SOLID GOLD LAMPUNG – Di awal perdagangan forex sesi Asia hari Rabu (6/7), pasar masih dikuasai oleh pergerakan kuat dari dollar AS dan yen Jepang melanjutkan pergerakan perdagangan sebelumnya setelah pernyataan pimpinan bank sentral Inggris menambah kekhawatiran pelaku pasar global.
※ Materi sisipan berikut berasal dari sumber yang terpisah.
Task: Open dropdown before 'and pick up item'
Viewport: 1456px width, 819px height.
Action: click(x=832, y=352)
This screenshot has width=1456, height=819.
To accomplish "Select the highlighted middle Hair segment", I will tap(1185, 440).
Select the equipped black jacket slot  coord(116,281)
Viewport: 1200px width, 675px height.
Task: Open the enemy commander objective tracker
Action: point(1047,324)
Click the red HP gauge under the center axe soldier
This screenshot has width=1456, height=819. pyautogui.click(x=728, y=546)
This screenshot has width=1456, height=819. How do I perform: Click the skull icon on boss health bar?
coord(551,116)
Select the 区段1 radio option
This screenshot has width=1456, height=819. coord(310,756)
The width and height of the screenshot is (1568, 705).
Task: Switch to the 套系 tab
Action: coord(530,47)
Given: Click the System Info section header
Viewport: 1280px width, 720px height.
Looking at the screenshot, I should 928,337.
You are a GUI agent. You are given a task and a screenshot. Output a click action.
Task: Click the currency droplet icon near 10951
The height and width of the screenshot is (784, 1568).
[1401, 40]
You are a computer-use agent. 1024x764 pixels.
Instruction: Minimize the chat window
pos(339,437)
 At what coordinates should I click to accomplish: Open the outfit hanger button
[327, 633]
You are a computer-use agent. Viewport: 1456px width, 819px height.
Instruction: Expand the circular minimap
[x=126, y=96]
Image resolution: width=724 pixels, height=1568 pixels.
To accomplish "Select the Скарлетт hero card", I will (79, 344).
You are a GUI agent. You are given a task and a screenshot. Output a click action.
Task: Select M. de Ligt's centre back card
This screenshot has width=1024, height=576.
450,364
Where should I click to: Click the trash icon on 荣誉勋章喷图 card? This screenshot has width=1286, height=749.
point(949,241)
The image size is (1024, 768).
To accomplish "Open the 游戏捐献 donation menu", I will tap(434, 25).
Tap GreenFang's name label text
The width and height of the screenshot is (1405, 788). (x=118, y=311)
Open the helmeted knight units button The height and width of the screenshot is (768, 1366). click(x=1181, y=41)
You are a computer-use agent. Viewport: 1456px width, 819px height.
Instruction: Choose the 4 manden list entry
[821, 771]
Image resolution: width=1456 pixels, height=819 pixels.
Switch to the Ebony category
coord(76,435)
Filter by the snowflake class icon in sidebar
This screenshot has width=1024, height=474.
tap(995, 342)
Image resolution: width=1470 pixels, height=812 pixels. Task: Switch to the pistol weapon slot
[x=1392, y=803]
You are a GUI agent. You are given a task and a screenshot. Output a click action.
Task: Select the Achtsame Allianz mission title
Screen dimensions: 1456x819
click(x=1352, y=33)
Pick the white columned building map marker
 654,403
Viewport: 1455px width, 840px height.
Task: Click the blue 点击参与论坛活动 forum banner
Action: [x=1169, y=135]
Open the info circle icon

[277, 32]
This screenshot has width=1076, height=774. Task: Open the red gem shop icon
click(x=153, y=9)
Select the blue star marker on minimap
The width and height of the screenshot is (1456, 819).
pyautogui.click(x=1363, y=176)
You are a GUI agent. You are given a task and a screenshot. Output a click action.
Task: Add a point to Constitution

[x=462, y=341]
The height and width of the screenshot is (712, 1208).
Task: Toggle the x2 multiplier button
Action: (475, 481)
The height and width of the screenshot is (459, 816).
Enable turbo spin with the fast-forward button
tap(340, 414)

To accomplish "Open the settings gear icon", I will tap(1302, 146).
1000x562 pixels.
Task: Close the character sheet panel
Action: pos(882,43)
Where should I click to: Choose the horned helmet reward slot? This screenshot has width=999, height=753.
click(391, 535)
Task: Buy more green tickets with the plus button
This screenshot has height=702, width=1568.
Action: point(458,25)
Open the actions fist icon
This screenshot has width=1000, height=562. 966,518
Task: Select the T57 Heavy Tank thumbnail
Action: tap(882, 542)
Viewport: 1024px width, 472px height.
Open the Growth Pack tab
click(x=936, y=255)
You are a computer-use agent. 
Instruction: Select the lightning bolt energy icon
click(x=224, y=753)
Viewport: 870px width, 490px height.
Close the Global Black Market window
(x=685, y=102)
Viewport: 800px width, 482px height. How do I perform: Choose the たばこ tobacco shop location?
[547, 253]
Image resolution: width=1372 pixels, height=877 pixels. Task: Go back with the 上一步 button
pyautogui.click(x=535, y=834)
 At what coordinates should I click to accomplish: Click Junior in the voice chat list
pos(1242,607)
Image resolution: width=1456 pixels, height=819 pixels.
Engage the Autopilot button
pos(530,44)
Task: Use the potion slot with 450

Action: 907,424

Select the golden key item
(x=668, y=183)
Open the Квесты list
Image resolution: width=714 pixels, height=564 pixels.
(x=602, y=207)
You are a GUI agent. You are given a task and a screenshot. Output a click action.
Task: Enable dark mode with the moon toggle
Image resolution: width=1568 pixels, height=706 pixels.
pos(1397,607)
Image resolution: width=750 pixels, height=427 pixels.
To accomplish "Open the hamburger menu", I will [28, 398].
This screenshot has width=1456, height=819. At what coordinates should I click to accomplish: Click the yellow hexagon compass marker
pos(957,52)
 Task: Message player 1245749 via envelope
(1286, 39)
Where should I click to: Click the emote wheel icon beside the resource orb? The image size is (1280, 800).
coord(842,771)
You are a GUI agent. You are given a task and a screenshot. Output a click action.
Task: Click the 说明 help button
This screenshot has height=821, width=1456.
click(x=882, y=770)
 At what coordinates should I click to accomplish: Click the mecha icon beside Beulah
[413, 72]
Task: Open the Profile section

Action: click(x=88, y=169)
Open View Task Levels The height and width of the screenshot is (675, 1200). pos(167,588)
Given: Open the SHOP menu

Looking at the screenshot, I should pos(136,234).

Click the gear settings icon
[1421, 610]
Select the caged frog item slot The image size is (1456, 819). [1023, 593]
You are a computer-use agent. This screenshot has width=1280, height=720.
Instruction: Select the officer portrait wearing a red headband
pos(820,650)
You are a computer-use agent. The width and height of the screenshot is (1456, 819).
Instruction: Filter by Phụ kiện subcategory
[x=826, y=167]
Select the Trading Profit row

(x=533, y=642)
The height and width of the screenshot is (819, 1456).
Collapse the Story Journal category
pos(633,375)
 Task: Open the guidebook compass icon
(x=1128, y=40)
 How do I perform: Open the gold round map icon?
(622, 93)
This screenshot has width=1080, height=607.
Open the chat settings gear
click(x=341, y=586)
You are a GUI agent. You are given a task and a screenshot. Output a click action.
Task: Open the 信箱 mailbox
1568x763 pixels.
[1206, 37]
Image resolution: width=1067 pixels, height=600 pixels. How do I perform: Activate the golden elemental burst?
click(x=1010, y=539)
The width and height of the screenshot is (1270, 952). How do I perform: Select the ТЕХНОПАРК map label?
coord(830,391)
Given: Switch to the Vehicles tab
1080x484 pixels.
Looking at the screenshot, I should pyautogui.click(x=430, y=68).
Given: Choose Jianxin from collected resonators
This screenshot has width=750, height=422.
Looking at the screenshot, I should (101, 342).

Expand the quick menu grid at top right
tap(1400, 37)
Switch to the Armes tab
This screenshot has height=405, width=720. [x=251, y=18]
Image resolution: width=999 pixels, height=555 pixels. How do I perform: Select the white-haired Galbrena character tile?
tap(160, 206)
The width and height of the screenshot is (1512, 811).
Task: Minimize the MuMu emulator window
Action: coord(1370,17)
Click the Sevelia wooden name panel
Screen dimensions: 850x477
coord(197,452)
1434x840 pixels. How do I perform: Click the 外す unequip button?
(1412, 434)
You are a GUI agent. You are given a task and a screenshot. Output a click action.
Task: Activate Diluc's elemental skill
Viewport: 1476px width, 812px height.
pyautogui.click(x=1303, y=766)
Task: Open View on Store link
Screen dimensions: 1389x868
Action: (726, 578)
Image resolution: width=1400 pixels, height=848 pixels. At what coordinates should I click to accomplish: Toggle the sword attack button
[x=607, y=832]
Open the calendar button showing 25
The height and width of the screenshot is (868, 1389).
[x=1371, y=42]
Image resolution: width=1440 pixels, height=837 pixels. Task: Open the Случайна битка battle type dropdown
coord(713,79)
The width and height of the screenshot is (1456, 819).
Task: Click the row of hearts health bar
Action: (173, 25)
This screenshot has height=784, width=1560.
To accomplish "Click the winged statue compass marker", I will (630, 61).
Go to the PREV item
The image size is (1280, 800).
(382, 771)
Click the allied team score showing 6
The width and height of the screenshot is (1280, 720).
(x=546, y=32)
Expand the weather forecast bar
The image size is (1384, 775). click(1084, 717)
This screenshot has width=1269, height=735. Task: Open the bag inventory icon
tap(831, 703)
Terpantau pagi ini kondisi pasar keuangan global masuki perdagangan “risk aversion” atau menghindari perdagangan aset beresiko sehingga memilih aset safe haven seperti dollar AS, yen dan juga emas.

Gubernur bank sentral Inggris atau Bank of England (BOE) Mark Carney setelah melaporkan kondisi stabilitas keuangan tahunan Inggris Selasa (5/7) menyatakan memangkas anggaran cadangan penanggulangan krisis perbankan negeri tersebut dikarenakan ketidak pastian arah perekonomian negeri tersebut setelah Inggris keluar dari Uni Eropa. BOE memangkas anggaran cadangan tersebut dari 0,5 % menjadi 0 %. Sikap bank sentral salah satu negara ekonomi kuat kawasan Eropa ini membuat pasar memilih memburu safe haven.

Kondisi pasar keuangan global yang tidak menentu ini membuat harga komoditas selain safe haven juga anjlok khususnya harga minyak mentah yang jatuh ke posisi harga terendah dalam 10 hari terakhir. Akibatnya penyokong dari kurs komoditas ini membuat kurs aussie, dollar Canada dan kiwi dollar kehilangan tenaga melawan dollar AS.

Untuk pergerakan hari ini, pergerakan dollar AS berusaha menerima sentimen positif dari risalah pertemuan FOMC bulan lalu selain data ekonomi yang dirilis yaitu data service PMI oleh survey pemerintah atau ISM dan juga survey Markit. Data ekonomi yang dirilis semalam sangat mengecewakan oleh data pesanan pabrik AS bulan Juni yang kontraksi cukup dalam dari yang diharapkan dan juga periode sebelumnya.

Indeks dolar yang mengukur kekuatan dollar AS terhadap enam mata uang utama perdagangan sesi Asia pagi ini naik 0,2 % setelah dibuka pada posisi 96,13 dan bergulir pada posisi 96,38. Perdagangan sebelumnya indeks dollar AS menguat hingga 0,7 %.